Jul 262012
 
 July 26, 2012  Posted by at 10:14 pm Not So Stupid Questions  Add comments

[To celebrate my first year of programming I will ask a ‘stupid’ questions daily on my blog for a year, to make sure I learn at least 365 new things during my second year as a developer]
Yesterday I realized to my disappointment that I was pretty much unable to remote desktop to the new server, as the results were shown with delay, and the graphics rendered where beyond crap- and that’s bad. My husband asked me if I had run any updates lately, and he he ,- no I hadn’t. I had gotten quite good, and fast, at hitting the delay button- until I actually turned off the notifications. They never came at a good time. During the 100 updates being installed (yes,- and we only picked out the ones I needed/wanted) we started talking about updates. I asked if the updates were sent out on regular basis, and he said that yes, they have something called Patch Tuesday. I googled it, and learned the answer to that as well as another word.

This is my Tuesday Patch 😀

Patch Tuesday: Microsoft releases security patches usually every second Tuesday each month, patches that are very important will be released immediately.

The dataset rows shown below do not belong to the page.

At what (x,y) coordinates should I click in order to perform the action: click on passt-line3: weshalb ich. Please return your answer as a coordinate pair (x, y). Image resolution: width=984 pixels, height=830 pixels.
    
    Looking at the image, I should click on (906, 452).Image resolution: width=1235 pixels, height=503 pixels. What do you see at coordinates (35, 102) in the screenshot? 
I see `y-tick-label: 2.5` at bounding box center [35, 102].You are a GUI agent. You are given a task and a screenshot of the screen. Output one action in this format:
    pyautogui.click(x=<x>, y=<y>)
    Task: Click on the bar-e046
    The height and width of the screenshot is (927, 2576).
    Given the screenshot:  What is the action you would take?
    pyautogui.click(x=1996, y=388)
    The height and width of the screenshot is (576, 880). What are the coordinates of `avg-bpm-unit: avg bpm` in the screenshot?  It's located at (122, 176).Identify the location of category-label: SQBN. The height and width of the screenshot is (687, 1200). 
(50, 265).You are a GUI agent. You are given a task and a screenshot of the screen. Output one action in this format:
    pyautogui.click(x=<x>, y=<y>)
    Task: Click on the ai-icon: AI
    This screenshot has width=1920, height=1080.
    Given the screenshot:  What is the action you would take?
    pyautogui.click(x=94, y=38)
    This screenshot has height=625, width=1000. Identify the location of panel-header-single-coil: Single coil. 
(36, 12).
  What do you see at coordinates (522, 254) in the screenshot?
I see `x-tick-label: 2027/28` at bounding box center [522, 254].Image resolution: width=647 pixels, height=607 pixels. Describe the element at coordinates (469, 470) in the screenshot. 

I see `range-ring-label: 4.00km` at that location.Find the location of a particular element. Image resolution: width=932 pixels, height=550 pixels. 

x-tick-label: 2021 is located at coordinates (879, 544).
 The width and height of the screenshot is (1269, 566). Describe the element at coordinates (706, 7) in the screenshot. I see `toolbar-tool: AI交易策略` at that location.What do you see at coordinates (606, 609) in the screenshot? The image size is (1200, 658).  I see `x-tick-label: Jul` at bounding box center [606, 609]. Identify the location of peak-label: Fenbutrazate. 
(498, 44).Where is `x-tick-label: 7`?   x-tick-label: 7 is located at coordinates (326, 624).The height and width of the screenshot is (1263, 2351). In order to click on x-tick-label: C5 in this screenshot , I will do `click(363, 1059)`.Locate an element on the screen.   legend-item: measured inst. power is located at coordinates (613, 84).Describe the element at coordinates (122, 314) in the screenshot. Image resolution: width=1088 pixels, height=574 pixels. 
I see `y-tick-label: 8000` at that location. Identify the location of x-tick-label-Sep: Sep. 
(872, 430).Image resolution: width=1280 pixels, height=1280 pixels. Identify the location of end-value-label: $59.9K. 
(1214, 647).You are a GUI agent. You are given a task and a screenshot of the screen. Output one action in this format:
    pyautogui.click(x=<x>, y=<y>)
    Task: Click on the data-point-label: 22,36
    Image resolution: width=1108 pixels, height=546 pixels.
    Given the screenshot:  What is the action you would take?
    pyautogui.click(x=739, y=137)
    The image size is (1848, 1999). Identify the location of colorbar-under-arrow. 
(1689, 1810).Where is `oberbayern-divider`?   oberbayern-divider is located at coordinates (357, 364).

Last update was July 10 and consisted of 9 updates correcting 16 issues (OS and software).

Image the big smiles on the Malware authors when patches are released? Ahhh... all the things I could do... muahahah *Evil laughter*

Exploit Wednesday: One the patches are released evil hackers will know about vulnerabilities, and since many don’t (like me – but not anymore) install the updates there’s an excellent opportunity to exploit this for malware authors. This day has also been called Day Zero. (view comment)

  3 Responses to “‘Stupid’ Question 8:What is Patch Tuesday and Exploit Wednesday?”

  1. A comment on Exploit Wednesday: once the patches are out, hackers can decompile them to find out what they patch and target the (unpatched) vulnerabilities. Because people often take a while to install new patches, there’s a time for which those vulnerabilities can be exploited.

    Day Zero (and Zero-Day or 0day exploits) is a bit different. This refers to attacks that are produced by hackers before the patch is available or the vulnerability is even discovered by the vendor. Imagine that a patch is released on day 1, then these attacks get in before that so on day 0. It’s kind of the holy grail for hackers to find and exploit 0days because then their victims don’t even know there’s a problem that needs fixing.

  2. Thank you for pointing that out, now the name makes more sense 🙂 I’ve added an edit to the post!

  3. actually the hackers do not really decompile the patches as there would be too much work. first of all it’s not so simple to decompile binary code. even if you could acomplish that it would be a lot of work to spot vulnerability.
    there is actually a more simple method. let’s say you have a major hole in remote desktop and a patched appeared. let’s say that the vulnerabile version allows you to login with some universal password because a a programmer used that and forgot to remove it. the bulletin does not say what password but it’s enough to have some hints like to know that there IS a magic password. you then start doing some decompile/diff on the the before and after files and chances are that you will get the magic password within the differing areas. of course this is a overlysimplistic view but you get an ideea on how it works.